Miami Marlins Manager Ozzie Guillen Apologizes for 'I Love Castro' Remark

                                                                                  (Image Credit: Lynne Sladky/AP Photo)

Controversial Miami Marlins manager Ozzie Guillen apologized today for remarks to Time magazine in which he seemed to praise Cuban leader Fidel Castro, calling his comments "stupid and naive."

"I love Fidel Castro."  Time reported Guillen as saying in the article. "I respect Fidel Castro, you know why? A lot of people have wanted to kill Fidel Castro for the last 60 years, but that motherf****r is still here."

Guillen attempted to clarify his remarks in the news conference today, saying he was misquoted because of a language barrier. "What I meant in Spanish, I was talking in Spanish, was that I cannot believe somebody who hurt so many people over the years is still alive," he said today.

Guillen apologized profusely throughout the conference, which was conducted in a mixture of English and Spanish. "I apologize to the people here to everyone who's looking at me," he said. "I will do everything to make it better. … I know it's going to be a bumpy ride."

The Marlins manager, 48, went on to say that he wanted to move forward from the comments, which he called "the biggest mistake of my life."

"I am willing to do everything in my power, the Marlins power, to help the Cuban community the Latino community, like I always do," said Guillen, a former Major League shortstop from Venezuela who played for four teams in a 15-year career.

Guillen, who has been suspended for five games without pay by the Marlins for the incident, said he respects the decision, adding that money "is the last thing I'm thinking about right now."

As for the team, it released a statement today,  saying, "The Marlins acknowledge the seriousness of the comments attributed to Guillen. The pain and suffering caused by Fidel Castro cannot be minimized, especially in a community filled with victims of the dictatorship."

The outspoken manager is no stranger to controversy, having raised the ire of players, coaches, gay rights activists, illegal immigration opponents and Venezuelans in the past.

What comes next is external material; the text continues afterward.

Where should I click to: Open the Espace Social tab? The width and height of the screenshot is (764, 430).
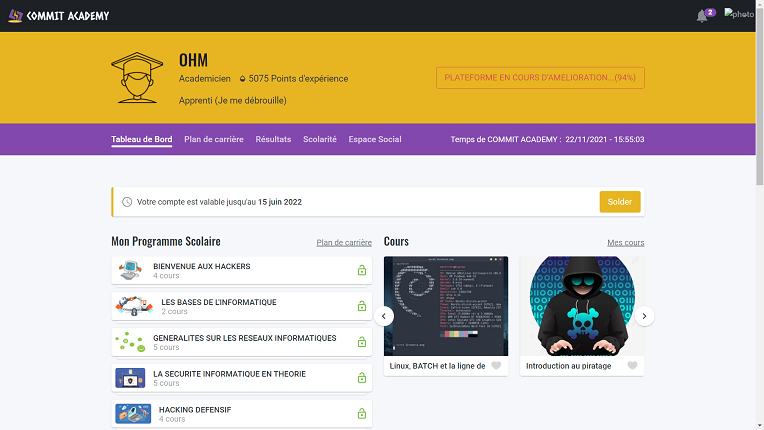point(375,140)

Throughout his tenure as manager, he has been criticized for, among other things:

•  Using a gay slur while referring to a local sports columnist. Guillen later apologized to the gay community, but not the columnist.

•  Praising Venezuelan President Hugo Chávez and appearing on his radio show in 2005.

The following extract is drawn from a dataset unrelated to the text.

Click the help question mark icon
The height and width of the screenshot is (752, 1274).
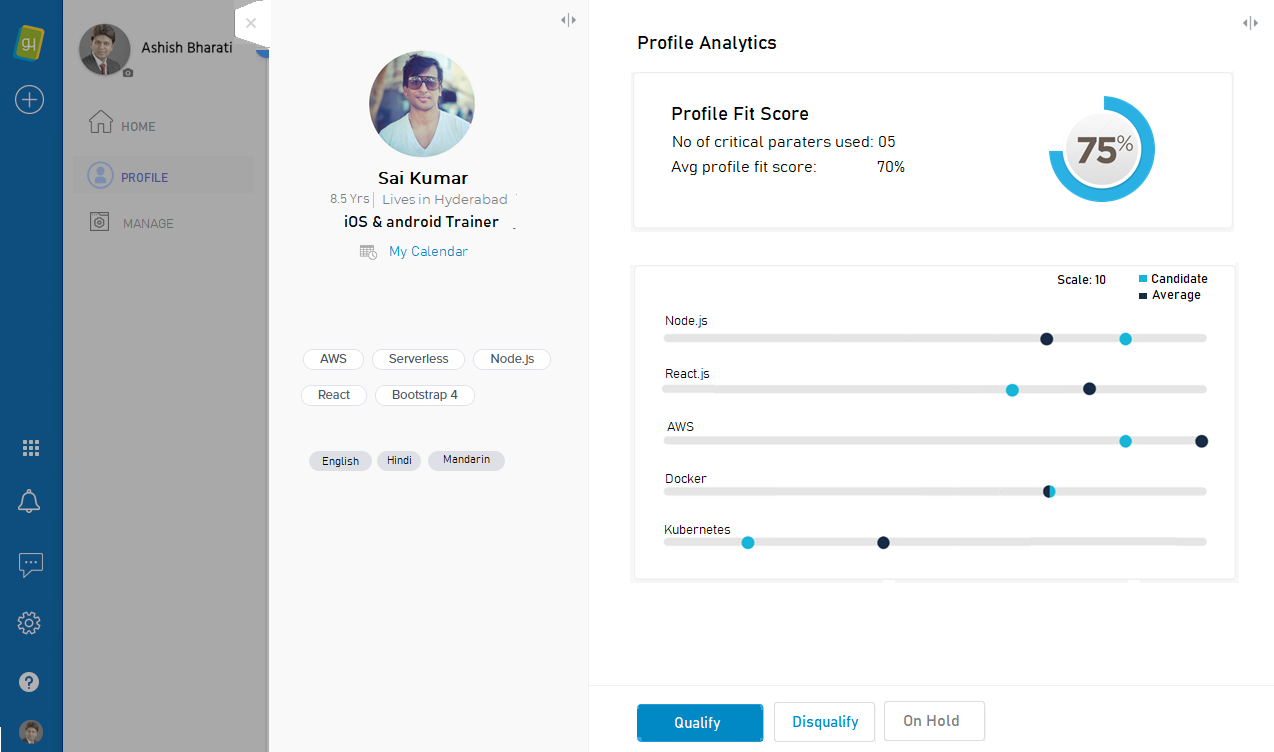(x=29, y=681)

•  Speaking out against Arizona's strict illegal immigration law in 2010. He was quoted as saying that "this country can't survive without [immigrants]. There are a lot of people from this country who are lazy. A lot of people in this country want to be on the computer and send emails to people. We do the hard work."

But praising Fidel Castro in the city of Miami, which has a large Cuban-American population, seems even to Guillen to have gone a step too far. "I am a sport man and a sport man should not be involved in politics," he said at the news conference today. "I have to let the Cuban community know that I'm really sorry. I have to apologize because I did the wrong thing."